先ほど、柔らかくキャッチすることは出来なかった…と書いた。
しかし床に着地してから、およそ0.5秒(自分調べ)で掬い取ることは出来たのだった。
3秒ルールで言ったら完璧過ぎるセーフである。
セーフである上に、私の3年ぶりの悲鳴に対して反応したのは慌てて逃げた猫だけで、主人はサッカー、ムスコはゲーム、揃って画面から視線を離すことすらしなかった。
誰も、
「おかーさん、どうしたの?大丈夫?」
と駆けつけなかった。
このことは不幸中の幸いだった。
3秒ルールを完璧にクリアしている為、まずあり得ないが、2人のお腹が多少痛んだところでその苦痛は第一生産者(ここでは、牛と鶏…)の痛みを考えたら、比較にもならないのではないか。
ということで先ほど、2人の動向と自らの手元に細心の注意を払いつつ、50代にあるまじきスピード感で明日の2人のお弁当に入れる卵焼きの調理をし終えたところである。
納豆と万能ネギという、香りの強い二つの素材を豪華にも投入、色々入ることでより一層、完全犯罪が成立した気がしている。
こうして床の掃除を終え、割ってしまった卵の行末も決着したのだが、今回のことで気づいたことがあった。
「しろくまちゃんのほっとけーき」
保育園のお子さまたちも、ムスコも、姪っ子も甥っ子も、さんざんお世話になった大人気の名作絵本である。
ご存じでしょうか。
このシーン。
私は今回、自分が卵を床に落としたことで初めて、
あー。
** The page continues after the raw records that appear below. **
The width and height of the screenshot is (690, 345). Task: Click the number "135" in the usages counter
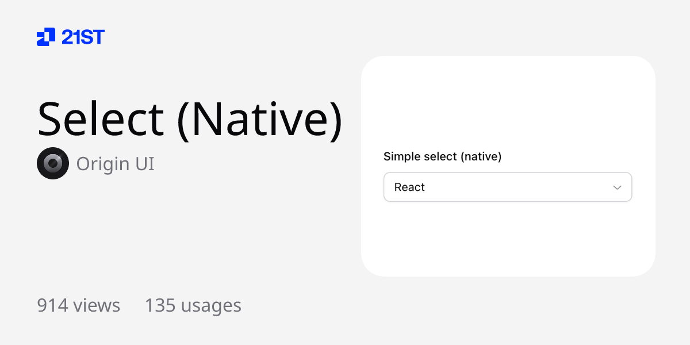coord(160,305)
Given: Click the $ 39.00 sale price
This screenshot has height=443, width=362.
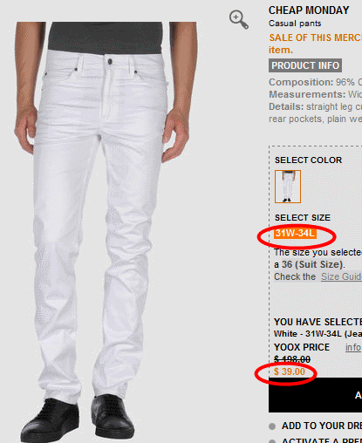Looking at the screenshot, I should (290, 371).
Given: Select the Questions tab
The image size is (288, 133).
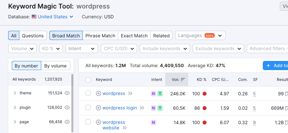Looking at the screenshot, I should coord(33,35).
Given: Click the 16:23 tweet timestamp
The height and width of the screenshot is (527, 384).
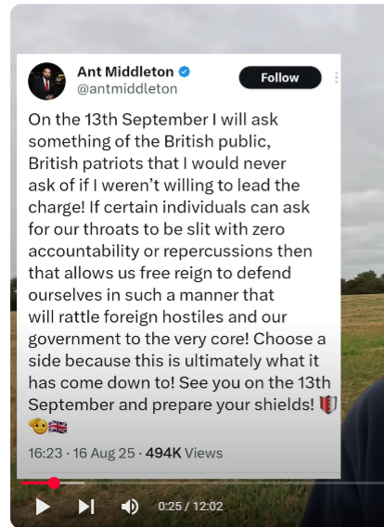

今までの読み聞かせ、間違ってたわー
と深く反省したのである。
しろくまちゃんの表情も、なんなら棒アイスがハズレだった程度である。おそらく作者も卵を床に落とした経験がないのではないだろうか。
だから私も今までうっかり、棒アイスが外れた程度の雰囲気で読んでしまっていた。
そのあとの、ホットケーキを作る過程のリズミカルな文章が好き過ぎて、ここは完全におざなりにしていた。
卵を実際に床に落としてしまった今、ここの読み方はもう、昨日までのようにはいかない。
明日からは保育園でこの本をリクエストされたら、卵を床に落としてしまったあの悲痛な思いを少しでもお子さまたちに伝えられたら…と思っている。